Study text:
[Start of Attachment]

An argument for separating the two aspects of his work might be drawn from the fact that Hegel’s metaphysics was not worked out until he had devoted much philosophical attention in his early years to politics and to religion, conceived as a decidedly social phenomenon and not, in the manner of Whitehead, as “what the individual does with his own solitariness.” But that argument would be cogent only if the metaphysics inspired by his early concrete studies of religion and politics had not influenced his subsequent handling of society, politics, and history. Much systematic philosophy has been inspired by more detailed investigations. From Plato to Russell many distinguished philosophers have started out from mathematics. Aristotle was a biologist, Locke a doctor and political theorist. But, in general, philosophies produced in this way are not mere epiphenomena of the more specific interests that inspired them. Hegel’s metaphysics and social philosophy are at any rate congruous and each presents so many obstacles to understanding that it is only sensible to make use of either to help make the other more intelligible.
All the same I am inclined to think that the two ought to be separated in what might be regarded as Hegel’s own best interests. The reason is that it is only the epistemological or methodological part of Hegel’s metaphysics that has a direct bearing on his social philosophy. The substantive, cosmological part has no more than a general affinity of style with the social philosophy. It is also extremely ambiguous because of the desperate vagueness of its foundations and in either of its more natural interpretations it seems pretty absurd. I am inclined to believe that Hegel’s theory of method was first derived from the consideration of human and social questions, the subject of his Phenomenology and of the concluding part of his Encyclopedia, the Philosophy of Mind, a field to which it is plausibly applicable, and that he then projected this theory on to the even larger concerns of cosmology, namely the relations of nature, man, and God, to which it is not plausibly applicable. If I am correct, the extraordinary character of the resulting substantive theory of the cosmos is neither surprising in itself nor necessarily damaging to the dialectical account of the human and social world on which he based his reflections.

[End of Attachment]

Data shown:

[Start of Attachment]

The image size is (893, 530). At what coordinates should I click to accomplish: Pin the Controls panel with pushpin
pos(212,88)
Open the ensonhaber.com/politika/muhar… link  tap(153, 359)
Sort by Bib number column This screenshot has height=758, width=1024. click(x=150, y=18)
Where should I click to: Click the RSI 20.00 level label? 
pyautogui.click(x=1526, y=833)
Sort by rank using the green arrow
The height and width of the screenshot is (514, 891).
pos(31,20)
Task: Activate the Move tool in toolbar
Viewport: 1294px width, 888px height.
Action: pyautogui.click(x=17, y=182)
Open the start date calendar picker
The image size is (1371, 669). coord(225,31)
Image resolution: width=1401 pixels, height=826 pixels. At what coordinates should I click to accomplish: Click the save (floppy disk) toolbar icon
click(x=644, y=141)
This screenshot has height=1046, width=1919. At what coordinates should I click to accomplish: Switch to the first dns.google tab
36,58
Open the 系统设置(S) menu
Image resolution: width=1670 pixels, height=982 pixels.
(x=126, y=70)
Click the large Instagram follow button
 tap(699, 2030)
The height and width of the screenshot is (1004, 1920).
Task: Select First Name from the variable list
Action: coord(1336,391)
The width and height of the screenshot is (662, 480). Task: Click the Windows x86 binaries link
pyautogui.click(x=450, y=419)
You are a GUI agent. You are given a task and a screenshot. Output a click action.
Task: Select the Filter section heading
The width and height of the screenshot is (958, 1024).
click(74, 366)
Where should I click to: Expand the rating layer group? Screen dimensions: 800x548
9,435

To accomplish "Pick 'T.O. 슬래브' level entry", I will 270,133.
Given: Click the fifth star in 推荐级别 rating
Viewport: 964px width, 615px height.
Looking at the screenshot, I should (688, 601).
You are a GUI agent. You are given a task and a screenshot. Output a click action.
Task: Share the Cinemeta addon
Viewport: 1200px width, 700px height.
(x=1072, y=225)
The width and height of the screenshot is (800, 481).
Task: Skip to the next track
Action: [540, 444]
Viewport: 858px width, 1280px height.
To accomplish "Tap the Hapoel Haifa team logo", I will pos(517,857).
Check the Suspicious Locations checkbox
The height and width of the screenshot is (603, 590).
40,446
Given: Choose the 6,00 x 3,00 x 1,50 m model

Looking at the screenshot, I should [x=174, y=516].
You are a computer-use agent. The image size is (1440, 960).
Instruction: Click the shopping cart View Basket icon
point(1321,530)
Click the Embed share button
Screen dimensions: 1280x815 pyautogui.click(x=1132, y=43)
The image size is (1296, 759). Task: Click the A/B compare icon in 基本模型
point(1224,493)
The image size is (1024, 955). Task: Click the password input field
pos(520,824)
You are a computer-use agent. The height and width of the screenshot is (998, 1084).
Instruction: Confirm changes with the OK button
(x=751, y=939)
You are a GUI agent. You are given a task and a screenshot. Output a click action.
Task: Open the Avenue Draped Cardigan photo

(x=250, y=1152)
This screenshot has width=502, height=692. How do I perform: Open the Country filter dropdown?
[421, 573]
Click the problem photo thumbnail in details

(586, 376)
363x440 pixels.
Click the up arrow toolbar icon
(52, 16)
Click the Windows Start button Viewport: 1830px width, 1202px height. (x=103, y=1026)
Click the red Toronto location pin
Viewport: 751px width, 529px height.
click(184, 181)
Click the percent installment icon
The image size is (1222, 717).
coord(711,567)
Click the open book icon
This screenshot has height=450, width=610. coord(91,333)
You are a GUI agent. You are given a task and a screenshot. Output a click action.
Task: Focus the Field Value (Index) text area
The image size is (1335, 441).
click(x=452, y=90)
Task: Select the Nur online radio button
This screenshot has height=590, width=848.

[End of Attachment]

Problem set:
1) According to the passage on Hegel, which part of his metaphysics bears directly on his social philosophy?
2) Name every philosopher mentioned in the passage on Hegel.
3) Continue the passage on Hegel after its last sentence.
The lines have nothing to do with the passage on Hegel.

Outputs by task:
1) The epistemological or methodological part.

2) Hegel, Whitehead, Plato, Russell, Aristotle, Locke

3)
Hegel saw his own work as the culmination of the whole history of Western philosophy, and with that in mind one should perhaps start any attempt to place and account for it with the pre-Socratics. One must at least go back to Kant’s uneasy critical synthesis of the seventeenth-century rationalism that culminated in Leibniz and the British empiricism that achieved its fullest development with Hume. The rationalists held that the real nature of the world, the existence and characteristics of God, nature, and the soul, could be ascertained by pure reason, working deductively from selfevident first principles. Sensation for them is only “confused thought” and its mangled deliverances provide no more than illusion-riddled appearances of the reality that reason alone can penetrate. For the empiricists knowledge of what really exists can be acquired only from the senses; pure reason is competent to discover only the formal relationships between concepts.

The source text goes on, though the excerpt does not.